In which we begin this crazy ride all over again...



In a six weeks we have had two birth moms discuss placing their children for adoption with us. Both have fallen through for varying very private and sometimes sad reasons but what's important here is...we aren't with an agency. We aren't "looking". Our home study is old. Sometimes we like having one kid.  Sometimes. It's no secret how much I love this process, if you know me well you know that it's quite possibly the thing I love to talk about the most. The process that I identify with, the end result that I crave and the stories that break me. There are times when it's painful, like for us right now but you know what? The times when those children who aren't biologically yours tell you they missed you today and that they love you most and best and you're their favorite that far outweigh the pain and agony of getting to that point. For us, we don't know what these last two experiences have meant. We haven't identified yet what our role was in either of those women's lives but I can say we were there. Wherever that was supposed to be and the wild ride of which we didn't ask to be on continues to who knows where next.... 

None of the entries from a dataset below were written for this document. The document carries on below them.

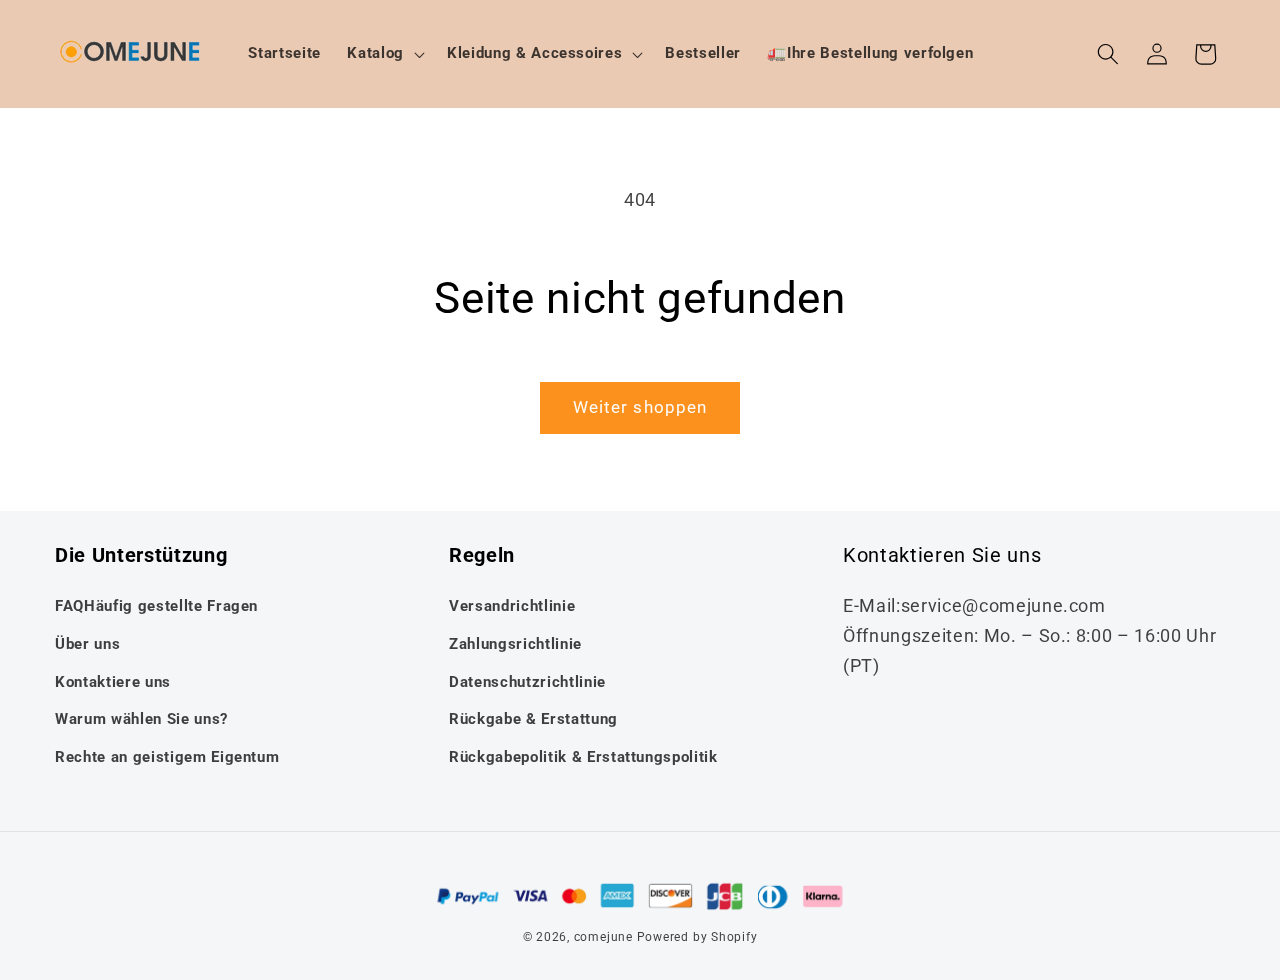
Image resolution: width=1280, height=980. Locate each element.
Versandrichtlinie (512, 606)
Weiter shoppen (640, 407)
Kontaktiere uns (113, 682)
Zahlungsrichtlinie (515, 644)
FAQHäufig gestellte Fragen (156, 606)
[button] (384, 54)
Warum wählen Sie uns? (141, 719)
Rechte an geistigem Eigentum (167, 757)
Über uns (87, 644)
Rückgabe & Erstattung (533, 719)
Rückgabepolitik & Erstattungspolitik (583, 757)
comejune (603, 937)
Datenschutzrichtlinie (527, 682)
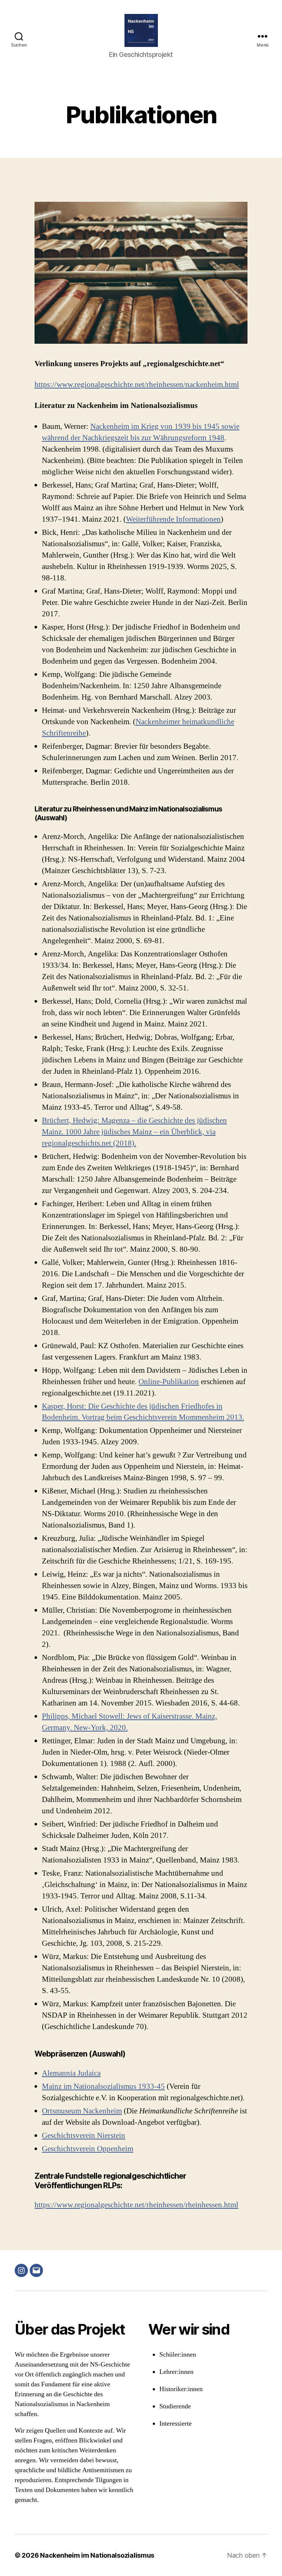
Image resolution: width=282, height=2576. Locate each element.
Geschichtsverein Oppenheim (87, 2149)
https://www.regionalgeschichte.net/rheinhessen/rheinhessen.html (136, 2205)
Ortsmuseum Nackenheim (82, 2111)
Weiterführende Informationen (173, 519)
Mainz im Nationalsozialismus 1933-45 (103, 2086)
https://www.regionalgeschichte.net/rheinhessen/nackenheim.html (137, 385)
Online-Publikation (168, 1382)
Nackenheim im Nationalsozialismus (97, 2555)
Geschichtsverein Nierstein (83, 2136)
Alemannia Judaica (71, 2073)
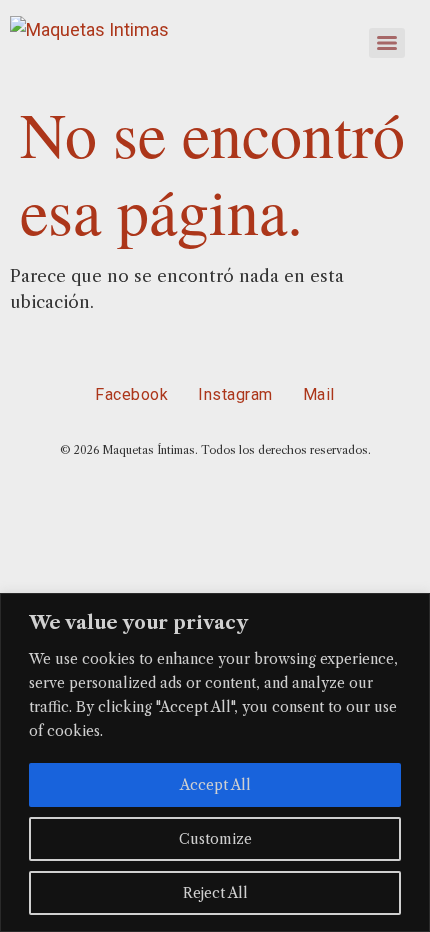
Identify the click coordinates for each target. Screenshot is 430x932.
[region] (215, 762)
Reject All (215, 893)
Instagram (235, 394)
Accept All (215, 785)
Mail (319, 394)
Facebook (131, 394)
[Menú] (387, 43)
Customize (215, 839)
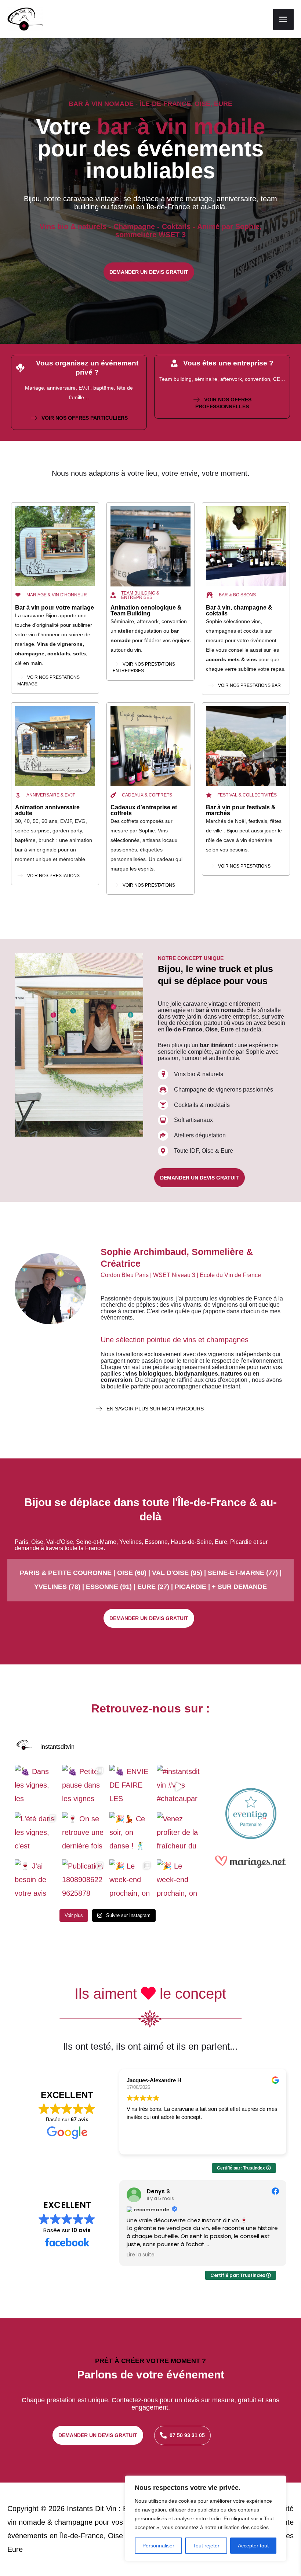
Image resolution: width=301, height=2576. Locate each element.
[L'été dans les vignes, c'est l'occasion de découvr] (36, 1834)
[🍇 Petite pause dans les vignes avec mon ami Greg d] (84, 1786)
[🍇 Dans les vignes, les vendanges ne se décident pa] (36, 1786)
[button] (149, 271)
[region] (205, 2518)
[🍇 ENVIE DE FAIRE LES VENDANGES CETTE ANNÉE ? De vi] (131, 1786)
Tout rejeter (206, 2546)
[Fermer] (278, 2481)
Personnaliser (158, 2546)
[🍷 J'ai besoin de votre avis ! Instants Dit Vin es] (36, 1881)
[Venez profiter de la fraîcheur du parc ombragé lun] (178, 1834)
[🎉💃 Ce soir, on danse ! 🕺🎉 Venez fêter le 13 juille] (131, 1834)
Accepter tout (253, 2546)
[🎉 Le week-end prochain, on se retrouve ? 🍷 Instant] (131, 1881)
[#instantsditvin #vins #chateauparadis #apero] (178, 1786)
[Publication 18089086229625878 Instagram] (84, 1881)
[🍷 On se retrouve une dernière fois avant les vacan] (84, 1834)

I wrote the previous blog post a good nine weeks ago and decided for whatever reason not to post it. This blog has always been something very special to me. I probably have no less than 10 unpublished posts for varying reasons. You see if I've had a big day with lots of big thoughts especially those related to adoption I come running home to this here blog and spill my guts. It has always been incredibly cathartic for me, writing that is, and I'm happy to feel the release of stresses and thoughts with just typing from my brain onto a computer screen. So we're doing it for real again!  After those last couple of adventures it became increasingly clear that we aren't finished building our family through adoption. In fact God has made it wildly obvious in a sort of funny way. Back in August we had chatted about the future of our family, whether or not to continue building it, whether or not we were done and in the end we decided we were "good for now". It sounded good, sort of a way to stave off others curiosity and questioning when it comes to how old Emery is and it "being about time" to have another baby. Well that lasted approximately two months before these offers came rolling in. Oh my dear Heavenly Father, I like when you operate this way. It speaks to me on so many levels...humor being the one I relate to the most. So buckle up old faithful readers (and welcome to some new ones!) that I'm not even certain read this blog anymore. We're beginning this process and will need your prayerful support because the truth is, it's expensive and we are stepping out in faith that this "thing" God has so clearly called us as a family to do will be fully funded by our own efforts in saving as well as a large amount of fundraising. In the next couple of posts I'll explain why God chose adoption for our family and a little bit more detail of the actual process. To answer one very large question, we are adopting domestically (aka here in the states) and more than likely an african american infant. This process changes frequently and Tyler and I are under no assumptions that it could switch paths frequently! As my good pal Jen Hatmaker, whom I've never met and doesn't know I exist once said..."If God has seeded us with vision, then we are able in Christ." Giddyup.